On Sun, Dec 17, 2017 at 12:04:28PM +0300, Andrew Randrianasulu wrote:
> Hello!
>
> I was trying to investigate why all my old kernels can't be booted on my
> relatively new machine. Kernels 4.10+ naturally boot - I use 4.14.3 right now -
> but old kernels die early ...
>
> After some digging I found this
> https://patchwork.kernel.org/patch/9311567/
>
> Patch talk about family 12h, but my machine has this CPU:
>
> [ 0.056000] smpboot: CPU0: AMD FX(tm)-4300 Quad-Core Processor (family: 0x15,
> model: 0x2, stepping: 0x0)
> [ 0.056000] Performance Events: Fam15h core perfctr, AMD PMU driver.

Yes, your machine is not affected by that erratum. So far so good.

The rest of your mail I have hard time understanding: you're talking
about old kernels not booting on a new machine but then you paste a qemu
32-bit guest kernel boot log and after that I'm lost.

Perhaps you should try again by explaining in detail what exactly you're
trying to do and how exactly you're going about doing that...

--
Regards/Gruss,
Boris.

Good mailing practices for 400: avoid top-posting and trim the reply.

2017-12-18 03:10:02

by Andrew Randrianasulu

[permalink] [raw]
Subject: Re: AMD erratum 665 on f15h processor?

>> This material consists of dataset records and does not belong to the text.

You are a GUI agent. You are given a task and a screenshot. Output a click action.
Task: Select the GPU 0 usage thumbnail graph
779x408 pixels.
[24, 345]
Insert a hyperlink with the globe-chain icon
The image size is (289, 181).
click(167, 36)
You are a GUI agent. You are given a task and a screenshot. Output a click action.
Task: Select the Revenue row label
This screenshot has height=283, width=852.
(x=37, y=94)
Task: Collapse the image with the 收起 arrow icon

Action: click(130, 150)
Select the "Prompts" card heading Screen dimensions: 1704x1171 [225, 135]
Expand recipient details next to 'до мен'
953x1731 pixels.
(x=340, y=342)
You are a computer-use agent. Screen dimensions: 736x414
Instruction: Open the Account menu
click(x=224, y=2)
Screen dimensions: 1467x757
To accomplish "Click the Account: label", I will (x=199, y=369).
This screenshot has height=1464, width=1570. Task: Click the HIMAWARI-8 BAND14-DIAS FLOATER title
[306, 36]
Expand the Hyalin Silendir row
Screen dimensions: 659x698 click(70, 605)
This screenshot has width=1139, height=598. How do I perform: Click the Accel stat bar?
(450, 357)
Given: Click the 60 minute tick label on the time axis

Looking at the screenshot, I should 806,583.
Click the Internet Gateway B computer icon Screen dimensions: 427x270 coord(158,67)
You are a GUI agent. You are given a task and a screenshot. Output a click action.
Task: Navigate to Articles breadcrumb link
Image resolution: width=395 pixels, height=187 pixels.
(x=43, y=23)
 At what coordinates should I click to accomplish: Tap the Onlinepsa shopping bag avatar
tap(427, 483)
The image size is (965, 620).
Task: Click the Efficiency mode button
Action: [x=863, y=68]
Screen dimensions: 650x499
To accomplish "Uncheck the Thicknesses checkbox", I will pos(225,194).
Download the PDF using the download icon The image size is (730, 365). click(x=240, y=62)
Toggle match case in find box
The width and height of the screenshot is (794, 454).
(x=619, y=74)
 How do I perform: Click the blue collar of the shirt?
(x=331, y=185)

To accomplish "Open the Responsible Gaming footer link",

В сообщении от Sunday 17 December 2017 23:52:05 вы написали:
> On Sun, Dec 17, 2017 at 12:04:28PM +0300, Andrew Randrianasulu wrote:
> > Hello!
> >
> > I was trying to investigate why all my old kernels can't be booted on my
> > relatively new machine. Kernels 4.10+ naturally boot - I use 4.14.3 right
> > now - but old kernels die early ...
> >
> > After some digging I found this
> > https://patchwork.kernel.org/patch/9311567/
> >
> > Patch talk about family 12h, but my machine has this CPU:
> >
> > [ 0.056000] smpboot: CPU0: AMD FX(tm)-4300 Quad-Core Processor
> > (family: 0x15, model: 0x2, stepping: 0x0)
> > [ 0.056000] Performance Events: Fam15h core perfctr, AMD PMU driver.
>
> Yes, your machine is not affected by that erratum. So far so good.
>
> The rest of your mail I have hard time understanding: you're talking
> about old kernels not booting on a new machine but then you paste a qemu
> 32-bit guest kernel boot log and after that I'm lost.
>
> Perhaps you should try again by explaining in detail what exactly you're
> trying to do and how exactly you're going about doing that...

Hi, Borislav!

I was trying to boot few self-made liveCD/DVDs - they use self-compiled kernels
in 3.2-4.2 range. None of those old disks boots in qemu if I set it to cpu
type 'host'. I have whole collection of old kernels since 2011, and none work
anymore ! Even older CD with 2.6.23.something plainly rebooted after kernel and
initrd were loaded by isolinux on physical machine! But 2.6.27.9 worked at
least in qemu (not really want to reboot machine due to some stuff in tmpfs).
So, because 4.2.0-i486 was my previous failsafe kernel, and it most likely
will not work anymore - I guess I will use 4.12.0-x64.. I was just trying to
find any change explaining this error, and your fix was closer I was able to
find in this time interval (2015-2017). May be it was just some unrelated
purely software bug in amd detection code.. I spend some time trying to figure
out how to copy/paste from qemu, finally -curses interface worked.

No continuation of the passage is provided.